**THE TASK**
Duplicate the lines in the listing below, from the line containing "Given: Click the font size field" through the line containing "point(1229,511)", with both of those lines included.

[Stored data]
--- Start ---

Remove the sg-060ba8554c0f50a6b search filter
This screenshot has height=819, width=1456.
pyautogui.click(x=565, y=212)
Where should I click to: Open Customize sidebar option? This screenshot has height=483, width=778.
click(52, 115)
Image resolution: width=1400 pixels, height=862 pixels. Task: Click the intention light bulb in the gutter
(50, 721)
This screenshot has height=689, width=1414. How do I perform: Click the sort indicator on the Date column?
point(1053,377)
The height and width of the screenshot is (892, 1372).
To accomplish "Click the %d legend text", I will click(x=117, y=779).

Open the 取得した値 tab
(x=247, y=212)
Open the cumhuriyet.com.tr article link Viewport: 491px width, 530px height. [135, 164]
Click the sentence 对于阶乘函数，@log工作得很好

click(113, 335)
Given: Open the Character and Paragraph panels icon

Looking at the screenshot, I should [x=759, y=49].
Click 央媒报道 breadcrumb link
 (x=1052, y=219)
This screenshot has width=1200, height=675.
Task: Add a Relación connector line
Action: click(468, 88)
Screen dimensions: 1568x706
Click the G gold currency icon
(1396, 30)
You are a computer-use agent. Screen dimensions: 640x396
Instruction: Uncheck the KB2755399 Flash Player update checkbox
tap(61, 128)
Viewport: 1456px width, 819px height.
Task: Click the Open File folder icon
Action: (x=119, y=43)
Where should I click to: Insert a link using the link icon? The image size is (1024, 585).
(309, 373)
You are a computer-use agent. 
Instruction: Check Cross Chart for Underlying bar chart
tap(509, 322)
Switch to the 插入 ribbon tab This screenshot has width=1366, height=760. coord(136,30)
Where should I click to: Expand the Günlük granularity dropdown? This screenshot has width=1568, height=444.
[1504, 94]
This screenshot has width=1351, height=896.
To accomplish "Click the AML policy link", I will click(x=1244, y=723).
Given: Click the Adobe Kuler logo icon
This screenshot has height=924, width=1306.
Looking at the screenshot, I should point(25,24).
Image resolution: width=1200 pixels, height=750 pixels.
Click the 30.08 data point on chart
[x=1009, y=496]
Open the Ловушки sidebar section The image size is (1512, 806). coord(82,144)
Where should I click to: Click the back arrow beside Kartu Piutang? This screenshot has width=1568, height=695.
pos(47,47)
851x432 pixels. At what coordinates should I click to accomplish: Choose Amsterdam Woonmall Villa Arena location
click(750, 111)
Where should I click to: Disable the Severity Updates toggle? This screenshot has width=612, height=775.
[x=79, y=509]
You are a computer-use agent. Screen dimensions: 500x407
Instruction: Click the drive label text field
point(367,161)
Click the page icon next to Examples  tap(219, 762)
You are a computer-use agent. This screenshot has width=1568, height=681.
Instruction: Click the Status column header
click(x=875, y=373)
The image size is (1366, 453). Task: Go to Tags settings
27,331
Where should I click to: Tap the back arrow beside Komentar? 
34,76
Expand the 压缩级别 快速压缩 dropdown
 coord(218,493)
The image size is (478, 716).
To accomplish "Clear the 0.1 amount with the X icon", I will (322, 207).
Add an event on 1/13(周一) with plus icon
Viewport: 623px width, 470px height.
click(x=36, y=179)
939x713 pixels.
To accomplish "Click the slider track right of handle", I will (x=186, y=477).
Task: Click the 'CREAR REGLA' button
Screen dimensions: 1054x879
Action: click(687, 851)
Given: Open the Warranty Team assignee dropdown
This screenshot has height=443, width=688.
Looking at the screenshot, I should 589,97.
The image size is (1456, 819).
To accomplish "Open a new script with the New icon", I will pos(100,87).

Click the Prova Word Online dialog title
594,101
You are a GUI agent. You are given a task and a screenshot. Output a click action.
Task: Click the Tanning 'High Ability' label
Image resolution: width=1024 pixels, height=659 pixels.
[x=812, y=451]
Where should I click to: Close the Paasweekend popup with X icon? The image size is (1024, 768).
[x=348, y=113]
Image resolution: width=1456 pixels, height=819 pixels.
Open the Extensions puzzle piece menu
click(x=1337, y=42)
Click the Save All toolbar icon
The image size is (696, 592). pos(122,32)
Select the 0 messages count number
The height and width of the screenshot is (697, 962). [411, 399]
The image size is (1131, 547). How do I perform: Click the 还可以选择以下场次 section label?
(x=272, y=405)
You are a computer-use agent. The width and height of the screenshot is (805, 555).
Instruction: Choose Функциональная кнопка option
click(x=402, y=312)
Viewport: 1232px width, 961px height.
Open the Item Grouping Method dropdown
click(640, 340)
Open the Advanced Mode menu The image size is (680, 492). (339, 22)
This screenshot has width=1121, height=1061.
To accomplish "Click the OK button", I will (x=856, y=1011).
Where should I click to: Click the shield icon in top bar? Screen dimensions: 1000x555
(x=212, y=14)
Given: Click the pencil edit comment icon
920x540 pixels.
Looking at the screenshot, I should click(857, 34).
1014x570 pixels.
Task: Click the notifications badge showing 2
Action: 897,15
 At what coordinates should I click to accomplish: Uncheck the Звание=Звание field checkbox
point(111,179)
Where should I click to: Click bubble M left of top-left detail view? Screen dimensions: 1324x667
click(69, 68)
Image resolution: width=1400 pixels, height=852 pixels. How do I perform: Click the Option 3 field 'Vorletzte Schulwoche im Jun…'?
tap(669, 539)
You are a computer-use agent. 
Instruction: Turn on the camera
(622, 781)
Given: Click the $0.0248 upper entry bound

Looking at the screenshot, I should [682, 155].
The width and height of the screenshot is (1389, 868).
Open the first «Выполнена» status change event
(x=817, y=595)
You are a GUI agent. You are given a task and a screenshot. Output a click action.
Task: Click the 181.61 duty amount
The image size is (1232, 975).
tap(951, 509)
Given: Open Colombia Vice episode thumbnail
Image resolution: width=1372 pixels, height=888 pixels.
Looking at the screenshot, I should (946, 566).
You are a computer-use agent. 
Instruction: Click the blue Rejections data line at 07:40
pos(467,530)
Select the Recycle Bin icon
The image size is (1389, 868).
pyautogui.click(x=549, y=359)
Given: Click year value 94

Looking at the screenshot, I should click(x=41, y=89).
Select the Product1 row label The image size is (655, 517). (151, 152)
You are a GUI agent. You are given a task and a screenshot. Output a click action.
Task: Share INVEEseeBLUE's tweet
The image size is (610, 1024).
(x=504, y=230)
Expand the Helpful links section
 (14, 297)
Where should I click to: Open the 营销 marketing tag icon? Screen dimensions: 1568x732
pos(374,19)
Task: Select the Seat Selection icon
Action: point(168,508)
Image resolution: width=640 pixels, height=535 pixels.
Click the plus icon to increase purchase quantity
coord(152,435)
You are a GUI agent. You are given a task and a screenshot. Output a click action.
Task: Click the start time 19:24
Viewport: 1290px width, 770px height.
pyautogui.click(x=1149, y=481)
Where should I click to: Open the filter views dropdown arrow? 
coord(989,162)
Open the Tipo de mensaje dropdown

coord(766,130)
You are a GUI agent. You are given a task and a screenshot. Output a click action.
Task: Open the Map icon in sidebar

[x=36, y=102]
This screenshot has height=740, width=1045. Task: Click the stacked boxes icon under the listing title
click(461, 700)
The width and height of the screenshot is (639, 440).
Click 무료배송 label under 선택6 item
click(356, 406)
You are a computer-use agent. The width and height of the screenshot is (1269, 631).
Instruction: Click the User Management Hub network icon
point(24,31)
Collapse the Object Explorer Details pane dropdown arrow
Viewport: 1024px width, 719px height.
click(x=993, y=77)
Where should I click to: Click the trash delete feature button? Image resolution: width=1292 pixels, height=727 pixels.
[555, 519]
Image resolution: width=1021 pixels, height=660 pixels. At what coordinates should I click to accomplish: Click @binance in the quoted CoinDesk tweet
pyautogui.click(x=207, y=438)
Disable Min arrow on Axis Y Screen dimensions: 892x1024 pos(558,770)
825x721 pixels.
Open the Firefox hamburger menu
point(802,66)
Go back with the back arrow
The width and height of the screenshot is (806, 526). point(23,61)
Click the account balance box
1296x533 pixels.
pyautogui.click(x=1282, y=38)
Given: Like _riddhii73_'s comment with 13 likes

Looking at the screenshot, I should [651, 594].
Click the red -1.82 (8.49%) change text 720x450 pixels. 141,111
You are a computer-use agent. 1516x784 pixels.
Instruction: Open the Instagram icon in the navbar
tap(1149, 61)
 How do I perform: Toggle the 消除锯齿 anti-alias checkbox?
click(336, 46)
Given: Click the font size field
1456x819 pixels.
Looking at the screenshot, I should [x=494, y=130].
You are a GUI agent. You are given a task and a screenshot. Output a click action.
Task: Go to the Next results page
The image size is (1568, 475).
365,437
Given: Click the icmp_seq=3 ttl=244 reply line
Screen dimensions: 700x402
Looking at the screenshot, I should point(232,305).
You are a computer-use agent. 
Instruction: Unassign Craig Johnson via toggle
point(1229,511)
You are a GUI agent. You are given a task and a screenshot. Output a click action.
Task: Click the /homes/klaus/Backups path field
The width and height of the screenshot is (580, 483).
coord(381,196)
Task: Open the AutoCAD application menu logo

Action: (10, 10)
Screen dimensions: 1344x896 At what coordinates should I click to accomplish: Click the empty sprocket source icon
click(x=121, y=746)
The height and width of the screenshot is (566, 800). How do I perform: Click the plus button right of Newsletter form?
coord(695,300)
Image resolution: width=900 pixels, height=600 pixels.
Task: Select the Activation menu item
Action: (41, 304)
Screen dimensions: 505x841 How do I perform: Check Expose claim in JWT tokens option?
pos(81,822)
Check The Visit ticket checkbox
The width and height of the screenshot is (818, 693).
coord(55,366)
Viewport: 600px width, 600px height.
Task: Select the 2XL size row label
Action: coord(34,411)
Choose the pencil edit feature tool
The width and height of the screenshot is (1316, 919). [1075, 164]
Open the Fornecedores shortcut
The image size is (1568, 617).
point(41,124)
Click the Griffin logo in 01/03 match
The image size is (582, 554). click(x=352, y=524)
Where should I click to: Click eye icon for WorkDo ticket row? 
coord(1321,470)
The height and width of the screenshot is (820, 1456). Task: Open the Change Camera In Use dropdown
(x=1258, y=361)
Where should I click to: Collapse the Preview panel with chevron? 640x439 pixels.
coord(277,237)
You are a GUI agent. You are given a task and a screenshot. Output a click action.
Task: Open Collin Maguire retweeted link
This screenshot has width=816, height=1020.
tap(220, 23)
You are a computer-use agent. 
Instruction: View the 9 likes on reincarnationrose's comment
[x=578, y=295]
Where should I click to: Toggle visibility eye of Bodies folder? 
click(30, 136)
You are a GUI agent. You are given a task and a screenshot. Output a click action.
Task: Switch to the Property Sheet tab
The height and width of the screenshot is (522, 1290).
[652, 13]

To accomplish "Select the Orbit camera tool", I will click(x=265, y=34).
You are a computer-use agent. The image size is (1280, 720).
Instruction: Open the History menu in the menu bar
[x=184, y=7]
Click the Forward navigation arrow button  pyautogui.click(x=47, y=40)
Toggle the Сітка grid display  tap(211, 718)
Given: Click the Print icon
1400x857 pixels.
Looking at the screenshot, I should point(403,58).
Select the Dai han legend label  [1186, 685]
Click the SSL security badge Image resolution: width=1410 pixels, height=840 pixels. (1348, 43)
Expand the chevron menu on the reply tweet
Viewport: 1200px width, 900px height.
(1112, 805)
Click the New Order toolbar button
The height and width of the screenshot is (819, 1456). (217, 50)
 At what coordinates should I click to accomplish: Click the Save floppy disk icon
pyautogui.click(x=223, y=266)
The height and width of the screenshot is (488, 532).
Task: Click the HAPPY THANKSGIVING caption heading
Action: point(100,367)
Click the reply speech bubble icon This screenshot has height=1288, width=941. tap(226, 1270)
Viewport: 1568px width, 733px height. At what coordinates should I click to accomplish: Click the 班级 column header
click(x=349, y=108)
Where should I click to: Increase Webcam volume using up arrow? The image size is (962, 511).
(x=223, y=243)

--- End ---

**RESPONSE BELOW**
Given: Click the font size field
1456x819 pixels.
Looking at the screenshot, I should [x=494, y=130].
You are a GUI agent. You are given a task and a screenshot. Output a click action.
Task: Go to the Next results page
The image size is (1568, 475).
365,437
Given: Click the icmp_seq=3 ttl=244 reply line
Screen dimensions: 700x402
Looking at the screenshot, I should point(232,305).
You are a computer-use agent. 
Instruction: Unassign Craig Johnson via toggle
point(1229,511)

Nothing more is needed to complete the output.